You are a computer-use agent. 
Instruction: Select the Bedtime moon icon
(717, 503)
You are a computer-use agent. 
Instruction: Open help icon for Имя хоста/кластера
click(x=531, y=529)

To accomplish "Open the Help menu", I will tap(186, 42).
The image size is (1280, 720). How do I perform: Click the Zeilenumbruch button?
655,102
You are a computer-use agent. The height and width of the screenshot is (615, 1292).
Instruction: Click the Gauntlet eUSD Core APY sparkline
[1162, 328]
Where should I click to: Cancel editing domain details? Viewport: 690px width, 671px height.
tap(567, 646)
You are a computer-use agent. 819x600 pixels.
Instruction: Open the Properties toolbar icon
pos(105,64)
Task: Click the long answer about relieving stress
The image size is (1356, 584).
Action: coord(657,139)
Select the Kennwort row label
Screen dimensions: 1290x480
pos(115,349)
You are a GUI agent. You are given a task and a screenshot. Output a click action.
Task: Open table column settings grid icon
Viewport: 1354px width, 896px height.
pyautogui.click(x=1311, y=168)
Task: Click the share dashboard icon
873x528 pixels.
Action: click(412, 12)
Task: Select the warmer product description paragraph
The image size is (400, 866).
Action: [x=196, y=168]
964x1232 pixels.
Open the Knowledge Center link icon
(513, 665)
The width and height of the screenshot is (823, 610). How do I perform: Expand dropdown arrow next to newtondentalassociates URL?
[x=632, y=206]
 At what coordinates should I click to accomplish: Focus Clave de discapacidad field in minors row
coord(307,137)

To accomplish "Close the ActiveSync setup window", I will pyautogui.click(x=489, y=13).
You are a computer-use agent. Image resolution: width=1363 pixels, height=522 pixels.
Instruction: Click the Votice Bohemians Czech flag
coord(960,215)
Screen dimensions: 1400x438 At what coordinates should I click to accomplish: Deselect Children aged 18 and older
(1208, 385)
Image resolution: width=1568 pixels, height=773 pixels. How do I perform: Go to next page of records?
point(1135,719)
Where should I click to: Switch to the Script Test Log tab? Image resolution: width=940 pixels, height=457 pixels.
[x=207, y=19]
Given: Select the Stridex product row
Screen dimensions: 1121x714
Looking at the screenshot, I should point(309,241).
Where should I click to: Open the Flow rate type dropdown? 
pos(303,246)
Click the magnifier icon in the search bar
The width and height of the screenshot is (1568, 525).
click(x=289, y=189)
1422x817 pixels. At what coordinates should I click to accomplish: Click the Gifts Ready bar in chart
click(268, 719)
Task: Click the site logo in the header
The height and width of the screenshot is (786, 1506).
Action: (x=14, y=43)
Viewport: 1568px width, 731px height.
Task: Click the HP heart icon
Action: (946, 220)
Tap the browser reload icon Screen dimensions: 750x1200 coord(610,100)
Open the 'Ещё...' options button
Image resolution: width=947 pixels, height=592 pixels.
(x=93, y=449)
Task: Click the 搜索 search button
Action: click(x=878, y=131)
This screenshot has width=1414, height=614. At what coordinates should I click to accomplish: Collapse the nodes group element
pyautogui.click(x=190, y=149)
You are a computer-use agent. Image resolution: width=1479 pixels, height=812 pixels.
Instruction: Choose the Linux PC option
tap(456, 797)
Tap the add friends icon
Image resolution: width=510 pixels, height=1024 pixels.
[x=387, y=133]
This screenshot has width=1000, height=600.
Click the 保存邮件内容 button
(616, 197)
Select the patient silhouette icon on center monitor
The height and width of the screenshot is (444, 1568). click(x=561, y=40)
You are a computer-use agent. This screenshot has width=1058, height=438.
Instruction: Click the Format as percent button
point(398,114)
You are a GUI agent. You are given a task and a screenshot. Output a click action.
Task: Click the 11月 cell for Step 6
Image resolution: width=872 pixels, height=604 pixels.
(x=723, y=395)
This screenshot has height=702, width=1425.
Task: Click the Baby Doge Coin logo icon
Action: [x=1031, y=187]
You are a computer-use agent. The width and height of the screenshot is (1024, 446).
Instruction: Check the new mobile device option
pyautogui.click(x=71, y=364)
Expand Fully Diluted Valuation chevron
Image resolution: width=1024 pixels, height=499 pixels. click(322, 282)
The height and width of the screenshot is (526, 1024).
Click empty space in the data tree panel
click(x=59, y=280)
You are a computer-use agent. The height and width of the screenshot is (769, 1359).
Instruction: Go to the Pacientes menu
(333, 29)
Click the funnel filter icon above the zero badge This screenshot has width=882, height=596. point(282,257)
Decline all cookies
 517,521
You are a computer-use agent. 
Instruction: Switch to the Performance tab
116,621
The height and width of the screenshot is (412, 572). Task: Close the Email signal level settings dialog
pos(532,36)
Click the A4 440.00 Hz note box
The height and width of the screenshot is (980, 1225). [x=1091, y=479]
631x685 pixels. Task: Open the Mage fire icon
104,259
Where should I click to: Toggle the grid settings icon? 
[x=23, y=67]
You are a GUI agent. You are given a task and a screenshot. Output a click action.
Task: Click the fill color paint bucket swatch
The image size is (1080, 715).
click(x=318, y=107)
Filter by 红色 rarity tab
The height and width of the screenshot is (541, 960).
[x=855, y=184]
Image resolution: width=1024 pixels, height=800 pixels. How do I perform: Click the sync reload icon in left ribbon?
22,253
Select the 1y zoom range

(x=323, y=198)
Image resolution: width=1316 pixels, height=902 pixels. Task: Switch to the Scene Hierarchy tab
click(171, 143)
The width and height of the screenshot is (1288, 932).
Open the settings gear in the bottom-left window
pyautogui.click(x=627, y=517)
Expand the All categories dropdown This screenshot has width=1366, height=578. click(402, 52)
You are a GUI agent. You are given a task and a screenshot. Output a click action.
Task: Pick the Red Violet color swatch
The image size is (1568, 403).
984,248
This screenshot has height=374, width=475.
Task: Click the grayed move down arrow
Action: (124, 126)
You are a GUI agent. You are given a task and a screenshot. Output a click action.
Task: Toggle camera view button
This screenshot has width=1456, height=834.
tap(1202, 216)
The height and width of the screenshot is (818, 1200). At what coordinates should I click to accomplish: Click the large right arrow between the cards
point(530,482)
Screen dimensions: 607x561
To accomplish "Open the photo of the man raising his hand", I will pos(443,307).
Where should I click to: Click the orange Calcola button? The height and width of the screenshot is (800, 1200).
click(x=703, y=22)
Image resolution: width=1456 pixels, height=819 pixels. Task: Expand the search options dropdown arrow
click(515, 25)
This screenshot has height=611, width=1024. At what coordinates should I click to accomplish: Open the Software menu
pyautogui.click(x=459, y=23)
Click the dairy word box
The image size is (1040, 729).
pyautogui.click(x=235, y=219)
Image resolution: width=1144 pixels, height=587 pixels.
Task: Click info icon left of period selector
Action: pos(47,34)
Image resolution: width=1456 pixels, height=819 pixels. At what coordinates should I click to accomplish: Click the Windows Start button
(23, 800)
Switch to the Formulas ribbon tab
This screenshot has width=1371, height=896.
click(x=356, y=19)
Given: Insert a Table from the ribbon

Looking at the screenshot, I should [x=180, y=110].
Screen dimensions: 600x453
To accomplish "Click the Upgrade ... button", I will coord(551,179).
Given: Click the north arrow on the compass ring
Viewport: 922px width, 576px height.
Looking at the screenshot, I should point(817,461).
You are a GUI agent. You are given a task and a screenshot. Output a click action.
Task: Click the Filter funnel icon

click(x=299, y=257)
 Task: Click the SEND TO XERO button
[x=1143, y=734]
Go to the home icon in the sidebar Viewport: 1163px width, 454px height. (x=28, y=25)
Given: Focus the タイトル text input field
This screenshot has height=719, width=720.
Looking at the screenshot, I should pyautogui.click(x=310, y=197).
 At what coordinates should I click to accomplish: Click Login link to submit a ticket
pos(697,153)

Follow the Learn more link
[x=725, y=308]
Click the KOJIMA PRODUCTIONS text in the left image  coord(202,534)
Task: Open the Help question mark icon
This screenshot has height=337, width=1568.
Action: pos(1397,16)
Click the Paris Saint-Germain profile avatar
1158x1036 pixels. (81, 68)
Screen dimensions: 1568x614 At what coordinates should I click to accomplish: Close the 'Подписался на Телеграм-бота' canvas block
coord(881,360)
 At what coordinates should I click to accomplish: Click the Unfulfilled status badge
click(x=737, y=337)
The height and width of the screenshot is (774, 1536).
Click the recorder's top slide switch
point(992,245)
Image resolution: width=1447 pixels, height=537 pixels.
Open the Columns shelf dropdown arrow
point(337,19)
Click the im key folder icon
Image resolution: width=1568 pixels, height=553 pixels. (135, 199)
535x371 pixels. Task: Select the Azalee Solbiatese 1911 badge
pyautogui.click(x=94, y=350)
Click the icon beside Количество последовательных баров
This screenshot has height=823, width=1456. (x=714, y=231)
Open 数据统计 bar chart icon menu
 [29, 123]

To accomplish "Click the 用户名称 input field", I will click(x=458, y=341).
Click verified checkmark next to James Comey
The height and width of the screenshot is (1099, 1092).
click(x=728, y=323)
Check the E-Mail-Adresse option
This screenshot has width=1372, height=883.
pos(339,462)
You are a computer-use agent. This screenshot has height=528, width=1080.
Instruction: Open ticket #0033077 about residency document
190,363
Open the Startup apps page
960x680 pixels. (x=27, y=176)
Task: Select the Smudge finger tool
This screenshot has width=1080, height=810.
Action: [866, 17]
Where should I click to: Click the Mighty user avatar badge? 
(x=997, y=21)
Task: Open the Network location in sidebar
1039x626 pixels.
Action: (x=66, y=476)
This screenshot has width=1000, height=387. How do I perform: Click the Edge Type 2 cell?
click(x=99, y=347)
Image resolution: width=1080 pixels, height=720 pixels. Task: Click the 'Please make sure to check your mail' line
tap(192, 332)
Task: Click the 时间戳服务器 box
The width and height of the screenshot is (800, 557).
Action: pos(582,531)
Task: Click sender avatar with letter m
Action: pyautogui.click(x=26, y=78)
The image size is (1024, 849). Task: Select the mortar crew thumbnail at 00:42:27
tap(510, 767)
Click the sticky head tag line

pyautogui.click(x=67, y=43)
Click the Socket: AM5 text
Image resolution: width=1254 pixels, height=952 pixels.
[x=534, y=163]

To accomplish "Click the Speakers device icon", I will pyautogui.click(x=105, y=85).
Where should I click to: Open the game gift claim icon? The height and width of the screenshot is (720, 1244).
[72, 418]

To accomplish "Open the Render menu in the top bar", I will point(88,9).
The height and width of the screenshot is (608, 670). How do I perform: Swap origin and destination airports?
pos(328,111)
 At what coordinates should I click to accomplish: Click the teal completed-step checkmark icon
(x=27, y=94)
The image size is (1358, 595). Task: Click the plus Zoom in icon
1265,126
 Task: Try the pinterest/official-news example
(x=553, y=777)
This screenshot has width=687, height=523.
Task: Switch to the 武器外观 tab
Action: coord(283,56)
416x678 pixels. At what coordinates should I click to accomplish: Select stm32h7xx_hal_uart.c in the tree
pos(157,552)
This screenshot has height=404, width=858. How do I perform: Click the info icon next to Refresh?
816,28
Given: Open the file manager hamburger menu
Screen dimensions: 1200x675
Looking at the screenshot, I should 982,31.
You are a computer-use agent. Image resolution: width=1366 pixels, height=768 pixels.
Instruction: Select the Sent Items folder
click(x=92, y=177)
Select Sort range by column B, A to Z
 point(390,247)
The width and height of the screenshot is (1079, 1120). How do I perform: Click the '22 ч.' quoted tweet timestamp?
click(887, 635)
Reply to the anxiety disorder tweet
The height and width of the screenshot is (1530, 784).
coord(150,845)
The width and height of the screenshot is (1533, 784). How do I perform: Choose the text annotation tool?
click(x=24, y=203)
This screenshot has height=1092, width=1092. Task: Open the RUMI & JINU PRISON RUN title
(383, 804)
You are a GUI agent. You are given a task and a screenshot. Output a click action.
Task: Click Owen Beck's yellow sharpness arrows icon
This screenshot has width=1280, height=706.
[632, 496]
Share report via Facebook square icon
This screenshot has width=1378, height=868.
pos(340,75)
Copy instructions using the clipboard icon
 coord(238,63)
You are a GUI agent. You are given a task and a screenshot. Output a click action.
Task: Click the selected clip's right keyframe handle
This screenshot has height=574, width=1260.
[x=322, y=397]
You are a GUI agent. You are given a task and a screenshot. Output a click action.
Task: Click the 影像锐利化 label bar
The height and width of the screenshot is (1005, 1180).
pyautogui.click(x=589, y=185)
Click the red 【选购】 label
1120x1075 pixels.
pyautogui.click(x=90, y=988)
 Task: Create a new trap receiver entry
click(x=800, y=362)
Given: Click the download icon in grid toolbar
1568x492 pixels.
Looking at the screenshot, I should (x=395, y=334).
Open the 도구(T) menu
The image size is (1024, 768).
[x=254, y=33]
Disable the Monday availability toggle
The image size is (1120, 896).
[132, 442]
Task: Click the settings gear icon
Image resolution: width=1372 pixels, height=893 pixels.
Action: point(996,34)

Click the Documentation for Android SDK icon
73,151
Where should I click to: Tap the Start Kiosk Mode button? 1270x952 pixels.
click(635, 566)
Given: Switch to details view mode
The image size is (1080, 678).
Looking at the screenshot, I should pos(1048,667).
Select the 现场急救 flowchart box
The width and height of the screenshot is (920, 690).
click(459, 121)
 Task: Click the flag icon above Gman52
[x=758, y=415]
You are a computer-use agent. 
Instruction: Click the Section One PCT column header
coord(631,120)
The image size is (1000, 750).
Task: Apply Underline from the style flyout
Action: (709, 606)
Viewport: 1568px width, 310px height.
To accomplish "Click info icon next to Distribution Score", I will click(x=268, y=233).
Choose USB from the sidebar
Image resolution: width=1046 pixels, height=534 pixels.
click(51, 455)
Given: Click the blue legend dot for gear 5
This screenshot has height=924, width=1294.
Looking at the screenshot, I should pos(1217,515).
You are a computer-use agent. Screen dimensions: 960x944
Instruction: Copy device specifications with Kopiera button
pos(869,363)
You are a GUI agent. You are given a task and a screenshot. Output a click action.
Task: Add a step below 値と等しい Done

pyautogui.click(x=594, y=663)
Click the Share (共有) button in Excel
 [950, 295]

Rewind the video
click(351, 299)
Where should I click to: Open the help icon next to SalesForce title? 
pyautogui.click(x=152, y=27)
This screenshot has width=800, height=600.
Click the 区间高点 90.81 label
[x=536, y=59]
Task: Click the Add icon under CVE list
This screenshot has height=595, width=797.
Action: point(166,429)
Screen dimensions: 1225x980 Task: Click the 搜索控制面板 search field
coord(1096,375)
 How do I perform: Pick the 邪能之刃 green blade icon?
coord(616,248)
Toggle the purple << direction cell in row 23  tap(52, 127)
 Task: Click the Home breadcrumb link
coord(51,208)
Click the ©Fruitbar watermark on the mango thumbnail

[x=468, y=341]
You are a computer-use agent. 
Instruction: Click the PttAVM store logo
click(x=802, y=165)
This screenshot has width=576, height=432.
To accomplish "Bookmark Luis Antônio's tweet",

+++

- Exercise -
Every line in the data that holds "color" should be copied out.

- Answer to the problem -
Task: Click the fill color paint bucket swatch
Task: Pick the Red Violet color swatch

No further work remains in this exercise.